▶ What you need to do
What lines in the following entries hold the word "Select"? Copy each one.

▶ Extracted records
/---

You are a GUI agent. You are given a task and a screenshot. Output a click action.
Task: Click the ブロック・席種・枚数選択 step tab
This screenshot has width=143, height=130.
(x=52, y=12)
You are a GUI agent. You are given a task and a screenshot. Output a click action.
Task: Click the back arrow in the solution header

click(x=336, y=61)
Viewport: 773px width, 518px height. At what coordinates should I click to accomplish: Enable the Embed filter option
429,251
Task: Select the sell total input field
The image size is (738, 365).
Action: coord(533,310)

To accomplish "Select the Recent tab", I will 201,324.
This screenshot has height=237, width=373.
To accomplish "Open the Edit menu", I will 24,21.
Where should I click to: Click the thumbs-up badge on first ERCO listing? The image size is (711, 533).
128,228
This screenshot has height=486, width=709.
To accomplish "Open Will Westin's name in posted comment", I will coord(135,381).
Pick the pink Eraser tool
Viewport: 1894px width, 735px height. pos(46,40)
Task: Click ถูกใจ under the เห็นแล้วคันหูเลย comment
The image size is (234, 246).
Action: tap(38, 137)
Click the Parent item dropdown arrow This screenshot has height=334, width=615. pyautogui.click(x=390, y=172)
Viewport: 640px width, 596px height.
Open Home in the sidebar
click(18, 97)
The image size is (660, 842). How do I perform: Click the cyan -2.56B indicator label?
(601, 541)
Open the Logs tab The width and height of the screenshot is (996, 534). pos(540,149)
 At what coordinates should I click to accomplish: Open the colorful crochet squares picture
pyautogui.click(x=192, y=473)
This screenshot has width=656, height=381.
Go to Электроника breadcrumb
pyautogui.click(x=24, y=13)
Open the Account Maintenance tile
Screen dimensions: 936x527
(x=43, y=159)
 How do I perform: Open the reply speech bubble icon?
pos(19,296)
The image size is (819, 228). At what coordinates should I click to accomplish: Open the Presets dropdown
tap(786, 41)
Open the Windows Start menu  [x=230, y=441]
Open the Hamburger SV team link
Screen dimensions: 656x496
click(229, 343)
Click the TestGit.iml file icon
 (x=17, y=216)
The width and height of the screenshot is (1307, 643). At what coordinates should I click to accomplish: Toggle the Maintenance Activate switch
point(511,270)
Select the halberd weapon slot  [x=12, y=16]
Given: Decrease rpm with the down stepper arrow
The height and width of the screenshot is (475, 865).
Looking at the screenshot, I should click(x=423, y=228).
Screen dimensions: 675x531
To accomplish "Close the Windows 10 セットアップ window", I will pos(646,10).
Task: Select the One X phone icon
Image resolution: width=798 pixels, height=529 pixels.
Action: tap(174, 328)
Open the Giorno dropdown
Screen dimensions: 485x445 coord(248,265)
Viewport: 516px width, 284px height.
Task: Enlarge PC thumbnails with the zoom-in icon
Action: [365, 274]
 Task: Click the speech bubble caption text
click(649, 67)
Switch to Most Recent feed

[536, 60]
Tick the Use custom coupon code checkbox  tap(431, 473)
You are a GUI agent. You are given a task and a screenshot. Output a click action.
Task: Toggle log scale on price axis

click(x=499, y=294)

\---

▶ Answer section
Task: Select the sell total input field
To accomplish "Select the Recent tab", I will 201,324.
Select the halberd weapon slot  [x=12, y=16]
Task: Select the One X phone icon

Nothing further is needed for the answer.